HB: I think it’s an excellent idea. Of course, it sounds absolutely ghastly to anyone who has to think about the budget. If you’re talking to your accountant about this, better not mention your plans to stop after five years, because it’s going to be a nightmare to raise and administer the money. That’s mostly why it doesn’t happen, because capital doesn’t work that way. Maybe you could have these kinds of institutions in some kind of ideal, democratic, socialist situation. If we looked at Holland or Denmark in the 1970s with the paradise of social democracy—it’s sort of ironic, but that’s about as close as humanity ever got.
HUO: Or Sweden in the 1960s when Pontus Hultén was head of Moderna Museet. Around ‘68, ‘69, and ’70, basically everything happened at the Moderna Museet, to the point where if there was nothing happening late at night, the guards would begin to wonder whether something had gone wrong. It wasn’t the other way around.
HB: We can find examples in Scandinavia during that brief decade or two of social democracy. It would be hard to find other examples—I certainly don’t think we’re going to find any in modern capitalist America or England. But now, you have an advantage. You can tell people you’re a curator and that what you’re doing is an art exhibition. And then they understand it in a certain way, say, as a temporary project. But if you told people that you’re founding an institution, then their reactions are going to be very different, right?
HUO: Exactly, and the other question is whether the establishment of institutions runs counter to the notions of autonomy—even if they’re your own institutions.
HB: That’s right. So you can use this notion of a permanent revolution—I mean, I did work for many years at the Jack Kerouac School of Disembodied Poetics at Naropa University in Boulder Colorado. It was founded by Allen Ginsberg and Chogyam Trungpa. At a certain point, it looked to me like they were headed for that moment when the institution begins to change, to stiffen up. And I told them that that was the moment they should have a revolution—get rid of all these buildings, fire all the bureaucrats, split off from the other departments, go up into the mountains, live in tents, do something weird. But of course they couldn’t do it. They were already getting old enough to worry about their health insurance and retirement pensions. And when that kind of thinking starts, forget it. It’s over.
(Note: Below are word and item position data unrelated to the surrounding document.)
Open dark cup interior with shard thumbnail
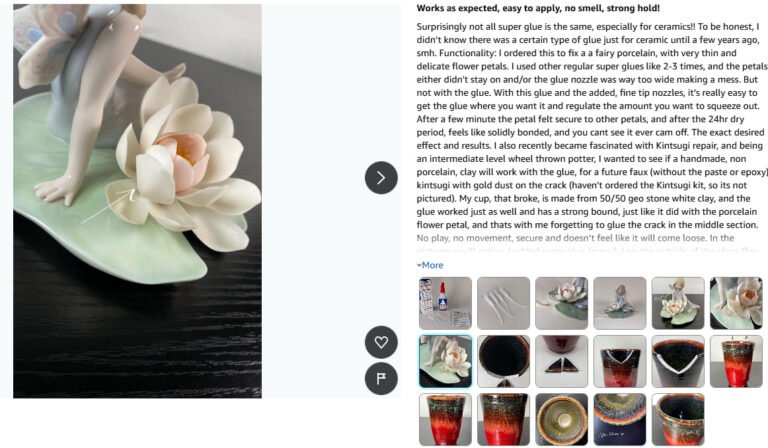Image resolution: width=768 pixels, height=448 pixels. 504,361
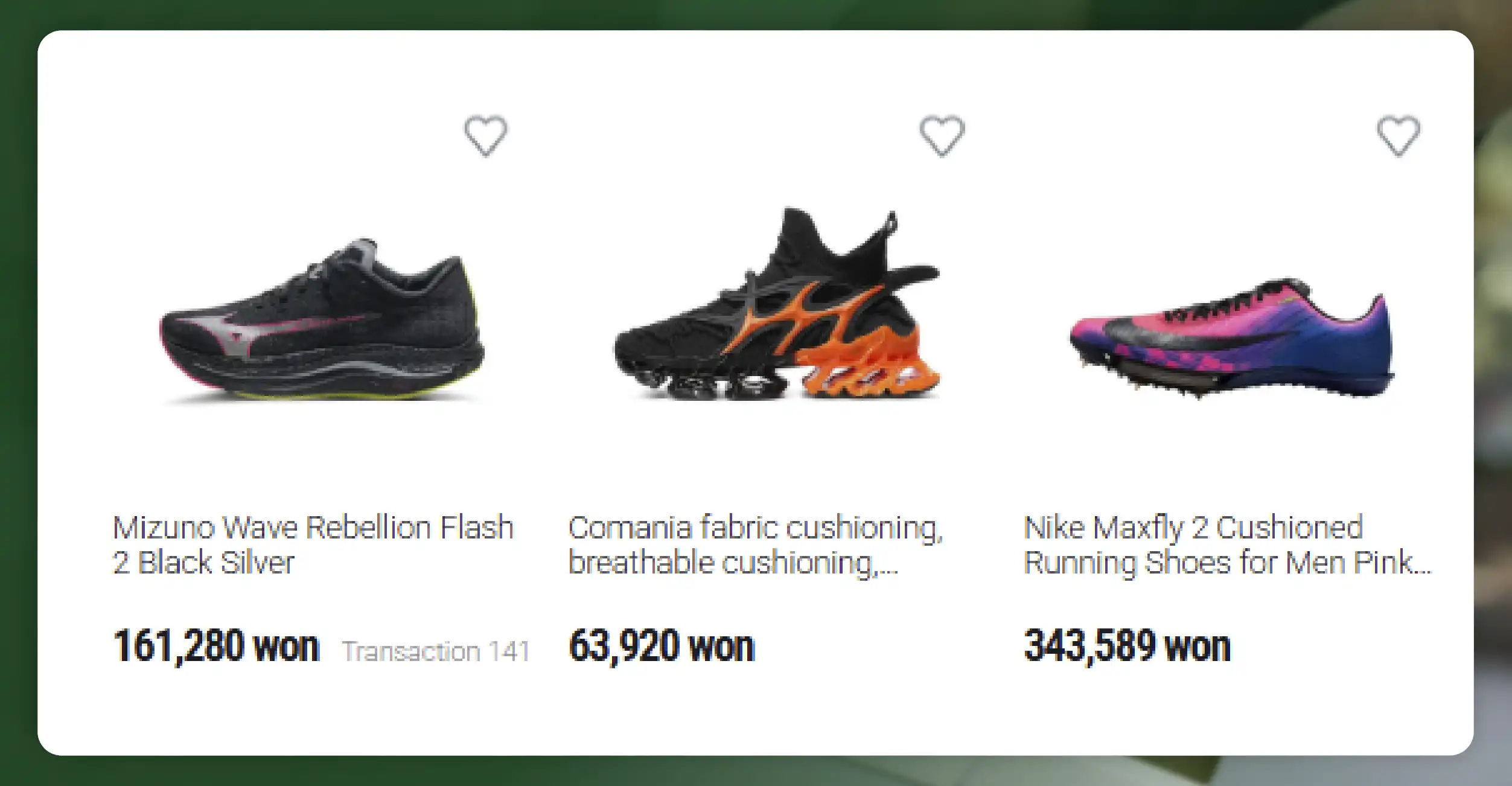
Task: Open the black Mizuno shoe image
Action: (322, 321)
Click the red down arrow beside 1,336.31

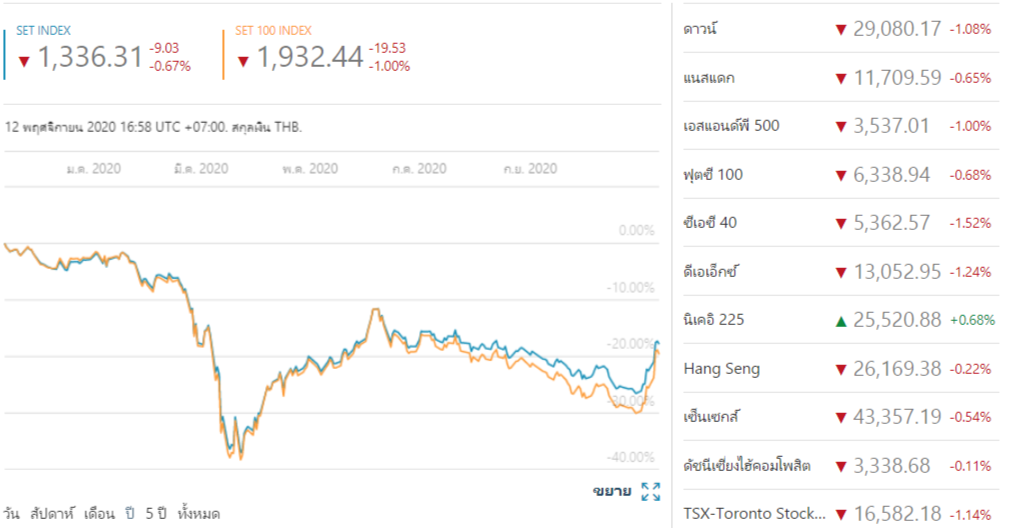pos(24,61)
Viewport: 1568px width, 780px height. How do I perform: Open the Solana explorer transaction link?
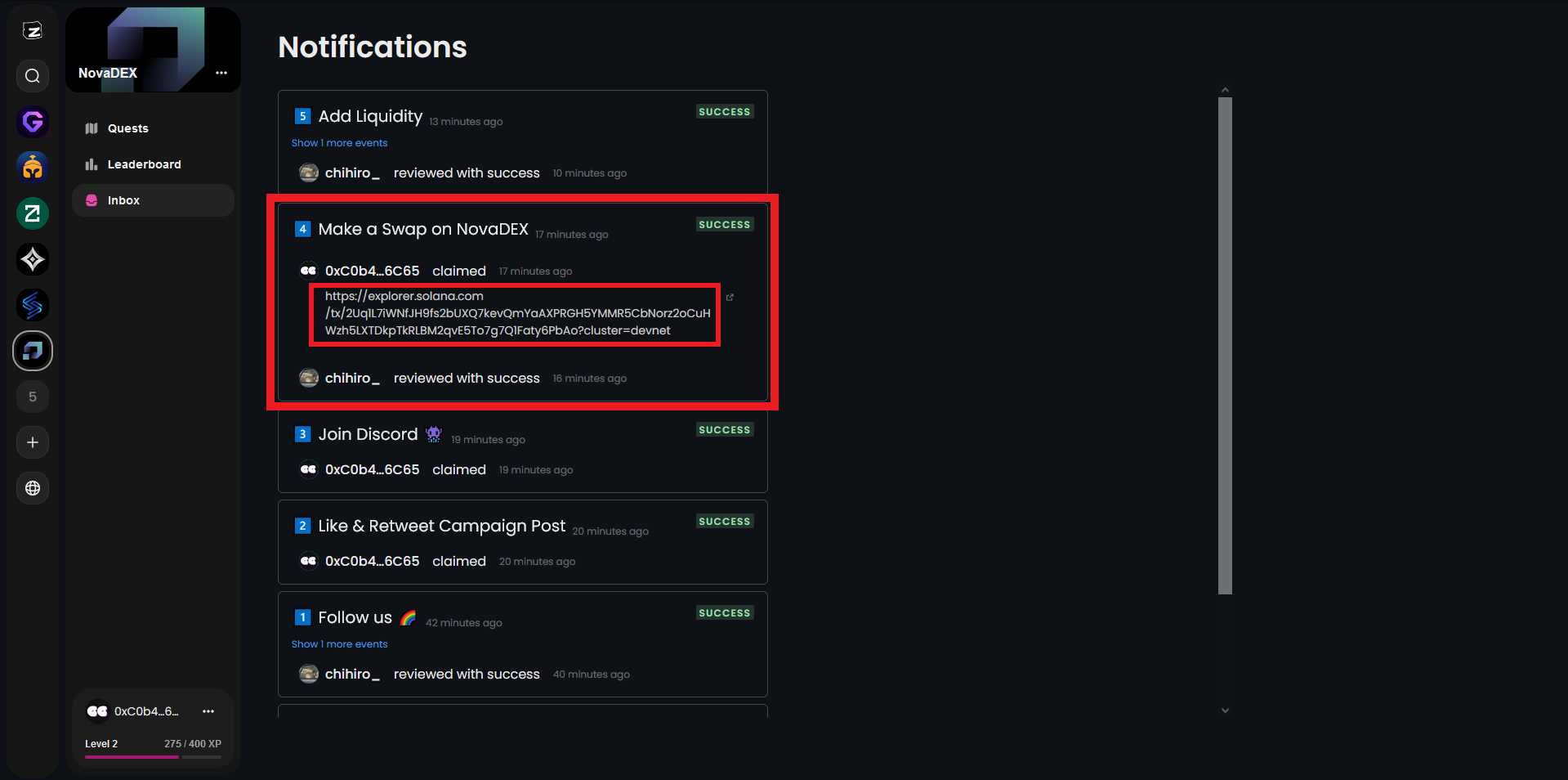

HUO: How do you see the future? Do you think civilization will survive the next century?
HB: I don’t have a very good record with the crystal ball, and I don’t know what to predict exactly. Obviously one of the worst predictions you can make is that things continue as they are, only becoming more and more intensified, like a J. G. Ballard-type future where the whole universe is one big shopping mall. That would be the worst. Any catastrophe might be a relief compared to that. But on the other hand, catastrophes are bad for you and me, and we don’t want to get caught in one. It might be good for history, but would be awful for individuals, especially artists, who never had that much going for them in the first place. I’m not one of these people waiting for the big ecological catastrophe. I don’t want to see it happen. I’m still hopeful. And in the end, what else can you do? You have to have, as Ernst Bloch said, revolutionary hope.